En phase de commercialisation ou en passe de l’être, les offres de maintenance prédictive dans le transport routier sont appelées à s’améliorer. Telle est la finalité des solutions qui s’appuient sur l’autoapprentissage ou le machine learning. Enrichissant une base de données historique, la remontée en continu et/ou temps réel d’informations affine et fiabilise automatiquement les résultats statistiques et les calculs de probabilité au sein d’algorithmes informatiques, chevilles ouvrières de la maintenance prédictive. Dans le transport routier, ce machine learning améliore l’expertise sur l’usure des pièces, l’interprétation des messages des véhicules et les recommandations d’intervention auprès de leurs clients transporteurs ainsi qu’à leurs réseaux SAV afin de limiter les pannes imprévues.
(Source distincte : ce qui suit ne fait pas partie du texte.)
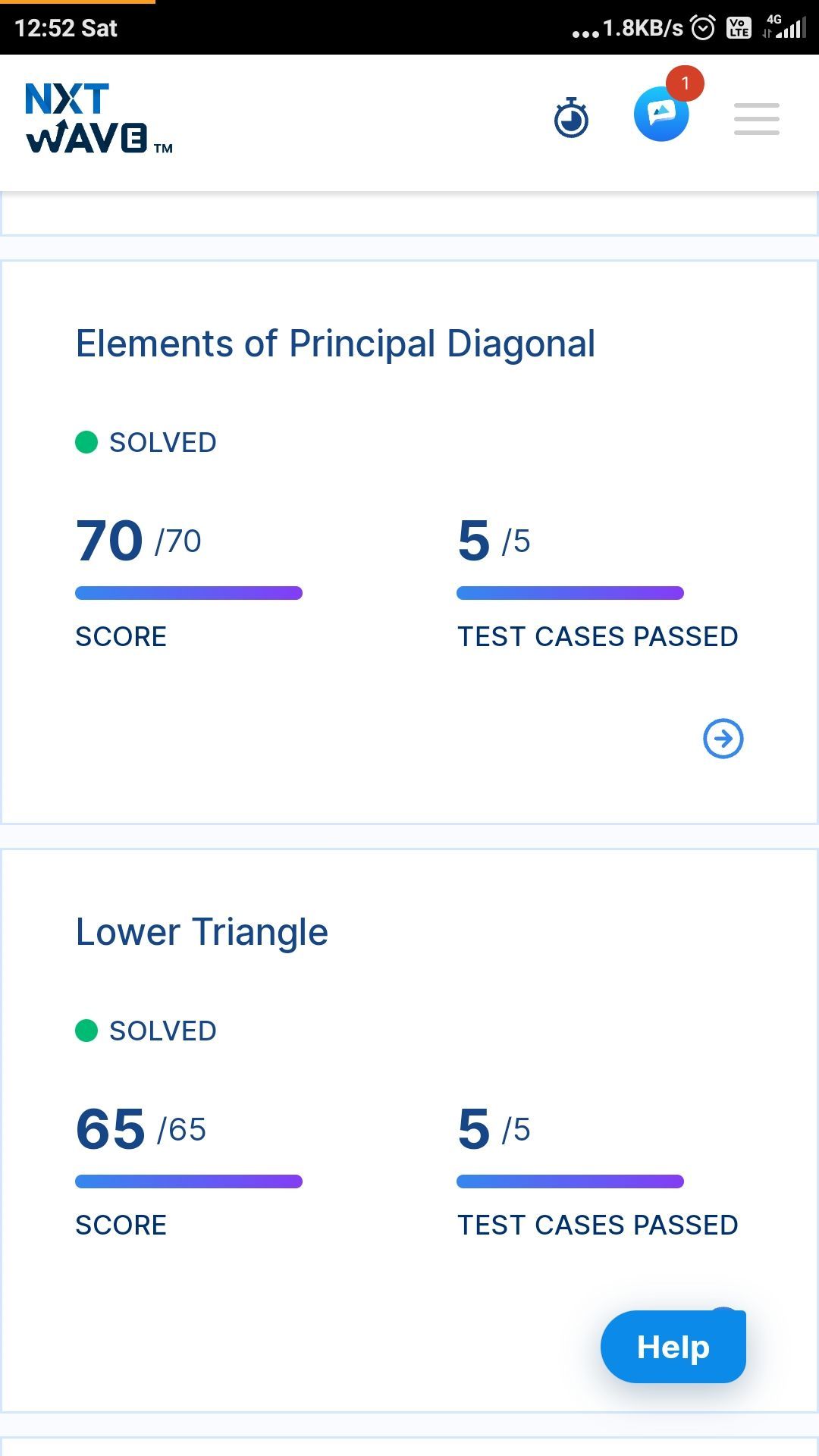Tap the 4G signal strength icon
819x1456 pixels.
(x=784, y=27)
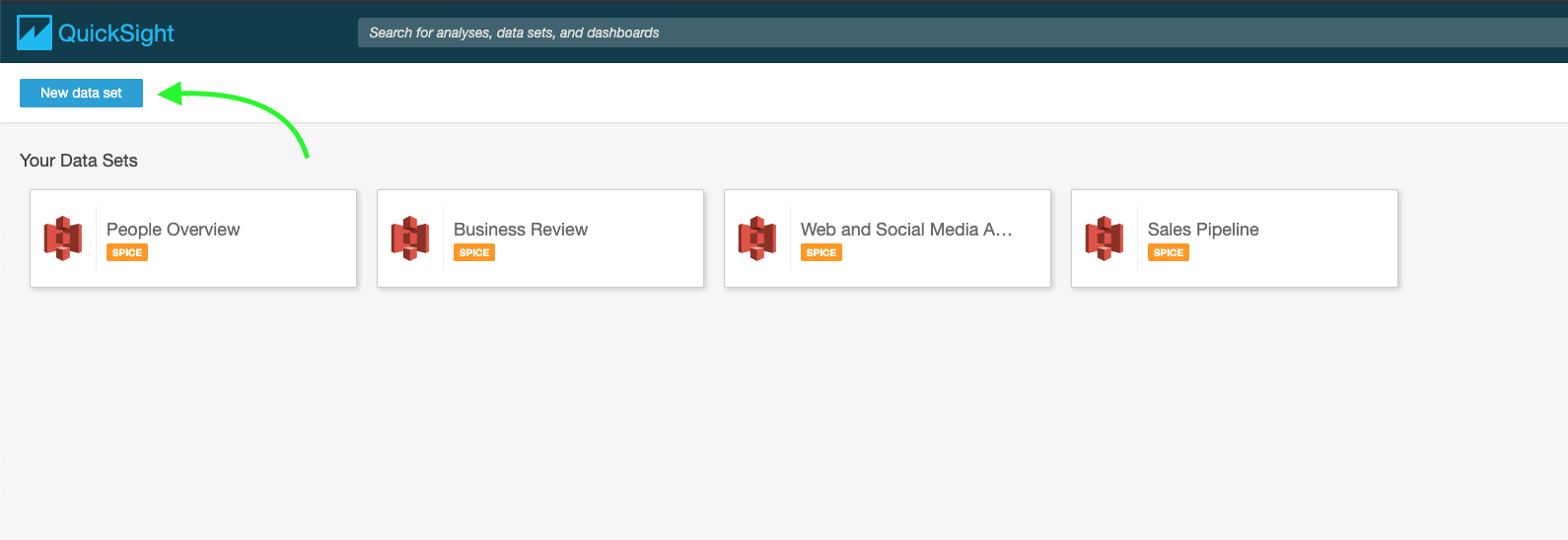Click the QuickSight chart logo icon

[35, 33]
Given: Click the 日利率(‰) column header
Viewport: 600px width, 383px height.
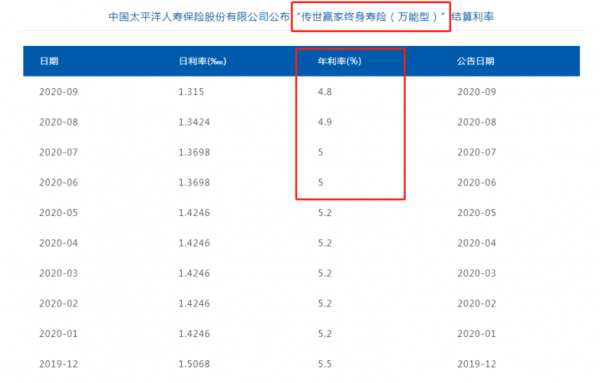Looking at the screenshot, I should point(202,61).
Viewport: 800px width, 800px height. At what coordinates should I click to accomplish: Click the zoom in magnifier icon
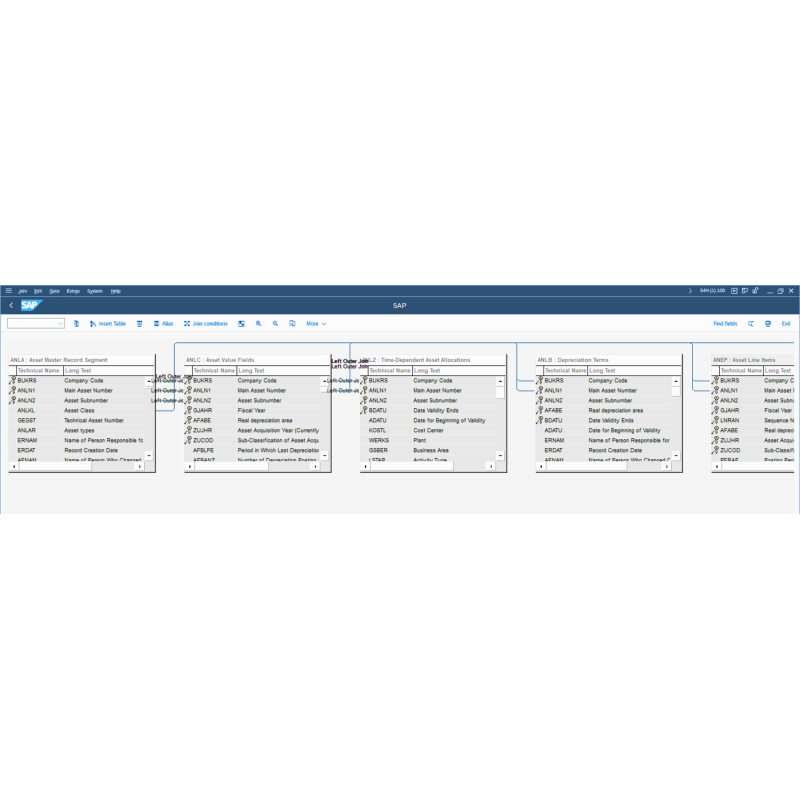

Démarche visant à réparer ou à remplacer une pièce une fois la panne constatée, la maintenance corrective est sans doute la plus risquée pour un transporteur. Ses éventuelles économies sont vite compensées par les arrêts non programmés et les coûts associés. A contrario la maintenance préventive est proactive. Sous la forme d’un échéancier kilométrique et/ou périodique fixé à partir de standards, elle vise à limiter les immobilisations subies par des réparations et des changements de pièces planifiés dans le temps. Sachant que l’utilisation de chaque camion est unique selon les trajets réalisés, les charges transportées ou le comportement de conduite du chauffeur, l’inconvénient de la maintenance préventive est d’intervenir soit trop tôt, sans raison, soit trop tard lorsque le véhicule est en panne. La maintenance prédictive se distingue de son côté par une approche individualisée et sur-mesure à partir de l’état réel du véhicule. Les données collectées directement sur le camion en temps réel ou différé servent à détecter et à anticiper d’éventuelles anomalies. Elle est donc censée être plus efficace et plus économique. Selon une formule logistique bien connue, la maintenance prédictive par rapport à la maintenance préventive permet de passer d’une logique de flux poussés à une logique de flux tirés.
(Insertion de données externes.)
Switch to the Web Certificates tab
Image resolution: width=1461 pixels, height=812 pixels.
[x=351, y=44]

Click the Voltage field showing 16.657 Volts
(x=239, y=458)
Selon le Comité national routier (CNR), les coûts du poste Maintenance ont enregistré une augmentation de 1,7 % en 2018. Cette croissance est due aux effets combinés de l’inflation des charges d’entretien (pièces et achat de prestations externes) et des coûts de personnel d’atelier. Selon le CNR, « la maintenance des véhicules Euro 6 se révèle plus onéreuse que pour les générations précédentes ». En 2018, le coût du poste Maintenance dans le prix de revient d’un transport hors gazole s’élevait à 9 % pour les porteurs régionaux, 10,7 % pour les tracteurs longue distance et à 11,1 % pour les tracteurs régionaux. La structure de coûts gazole inclus fait varier la part du poste Maintenance comme suit : 7,5 % pour les porteurs régionaux, 8,2 % pour les tracteurs longue distance et 8,7 % pour les tracteurs régionaux.